The Super Mario Galaxy Movie has crossed $300 million domestically and $600 million worldwide, with a projected $308.1 million North American total through Sunday and nearly $70 million for the weekend. Project Hail Mary is also tracking strongly, with a domestic cume in the $258 million range after another expected $28 million frame. You, Me & Tuscany is shaping up for an $8 million opening, supported by strong audience scores and a better-than-expected hold for A24’s The Drama.

Analysis

The key signal here is not the weekend gross itself, but the durability of premium theatrical demand across very different genres. That matters because it suggests exhibition can still monetize eventized content while mid-budget originals with strong word-of-mouth can carry a second and third weekend far better than the market typically underwrites.
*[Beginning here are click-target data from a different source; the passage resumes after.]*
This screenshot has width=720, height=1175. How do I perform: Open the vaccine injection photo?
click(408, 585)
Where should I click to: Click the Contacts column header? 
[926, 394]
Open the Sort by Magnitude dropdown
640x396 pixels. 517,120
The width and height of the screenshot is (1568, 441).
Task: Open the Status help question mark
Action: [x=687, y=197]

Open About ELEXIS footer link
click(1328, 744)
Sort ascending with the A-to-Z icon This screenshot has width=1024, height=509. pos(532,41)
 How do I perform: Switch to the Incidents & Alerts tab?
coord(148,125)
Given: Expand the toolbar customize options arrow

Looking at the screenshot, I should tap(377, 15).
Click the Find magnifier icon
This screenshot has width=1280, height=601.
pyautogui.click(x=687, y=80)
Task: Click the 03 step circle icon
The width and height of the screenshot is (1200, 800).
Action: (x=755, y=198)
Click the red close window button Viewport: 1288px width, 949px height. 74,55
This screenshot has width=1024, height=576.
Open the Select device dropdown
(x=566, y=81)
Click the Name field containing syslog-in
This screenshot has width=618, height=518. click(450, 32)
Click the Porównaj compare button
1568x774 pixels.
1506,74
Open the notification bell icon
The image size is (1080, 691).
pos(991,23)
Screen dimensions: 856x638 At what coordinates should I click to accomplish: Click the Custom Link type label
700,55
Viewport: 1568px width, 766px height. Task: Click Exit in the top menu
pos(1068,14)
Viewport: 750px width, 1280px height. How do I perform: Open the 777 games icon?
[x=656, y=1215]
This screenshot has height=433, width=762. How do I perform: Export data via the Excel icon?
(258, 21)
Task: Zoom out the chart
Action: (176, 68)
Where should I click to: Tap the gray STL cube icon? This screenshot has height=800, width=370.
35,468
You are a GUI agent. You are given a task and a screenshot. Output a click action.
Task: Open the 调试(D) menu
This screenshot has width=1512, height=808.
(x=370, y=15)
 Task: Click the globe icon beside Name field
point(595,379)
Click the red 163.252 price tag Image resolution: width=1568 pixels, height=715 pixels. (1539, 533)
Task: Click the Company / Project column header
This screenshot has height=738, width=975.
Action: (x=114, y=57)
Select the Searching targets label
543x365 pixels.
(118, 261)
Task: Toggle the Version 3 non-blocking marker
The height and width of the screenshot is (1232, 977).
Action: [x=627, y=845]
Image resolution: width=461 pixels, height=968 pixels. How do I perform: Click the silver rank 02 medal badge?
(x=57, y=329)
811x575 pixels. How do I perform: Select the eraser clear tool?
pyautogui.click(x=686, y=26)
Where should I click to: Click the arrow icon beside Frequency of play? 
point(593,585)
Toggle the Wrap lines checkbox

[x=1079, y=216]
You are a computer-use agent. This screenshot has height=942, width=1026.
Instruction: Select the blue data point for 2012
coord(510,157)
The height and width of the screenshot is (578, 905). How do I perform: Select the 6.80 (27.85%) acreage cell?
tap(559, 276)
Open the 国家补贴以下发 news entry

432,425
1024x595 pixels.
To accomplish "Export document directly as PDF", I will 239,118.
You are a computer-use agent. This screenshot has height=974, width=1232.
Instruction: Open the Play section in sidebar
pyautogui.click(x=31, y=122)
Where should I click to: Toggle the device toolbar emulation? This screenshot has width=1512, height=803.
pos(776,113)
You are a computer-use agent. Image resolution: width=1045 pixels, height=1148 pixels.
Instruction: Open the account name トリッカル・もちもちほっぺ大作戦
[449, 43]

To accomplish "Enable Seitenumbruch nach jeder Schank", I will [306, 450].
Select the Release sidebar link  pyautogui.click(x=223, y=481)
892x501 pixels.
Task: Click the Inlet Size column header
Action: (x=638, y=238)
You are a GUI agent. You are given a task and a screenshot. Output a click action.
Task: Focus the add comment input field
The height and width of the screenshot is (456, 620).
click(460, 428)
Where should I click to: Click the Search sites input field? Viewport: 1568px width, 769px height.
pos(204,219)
The second-order read is favorable for studios with scarce slate risk and high-quality release cadence: they can preserve downstream streaming value by letting films build theatrical equity first. The more interesting competitive implication is for streaming-first strategies. If audiences are willing to pay theatrical prices for family tentpoles and romance with identifiable stars, the value proposition of “wait for streaming” weakens at the margin, especially for titles that can generate social conversation and repeat viewing. That creates pressure on platforms that rely on library churn rather than box-office-backed IP extension, because theatrical success improves ancillary windows, merchandise, and sequel optionality while reducing content amortization risk. The contrarian angle is that consensus may be extrapolating too much from a clean box-office tape. Strong audience scores can support holdovers for a few weeks, but they do not necessarily translate into durable franchise economics unless international and home-entertainment conversion also hold up. The near-term risk is a crowded late-quarter slate pulling attention away; the medium-term risk is that distributors misread this as proof that every mid-budget original deserves a wide theatrical footprint, when in reality the winner is selectivity, not broad re-expansion.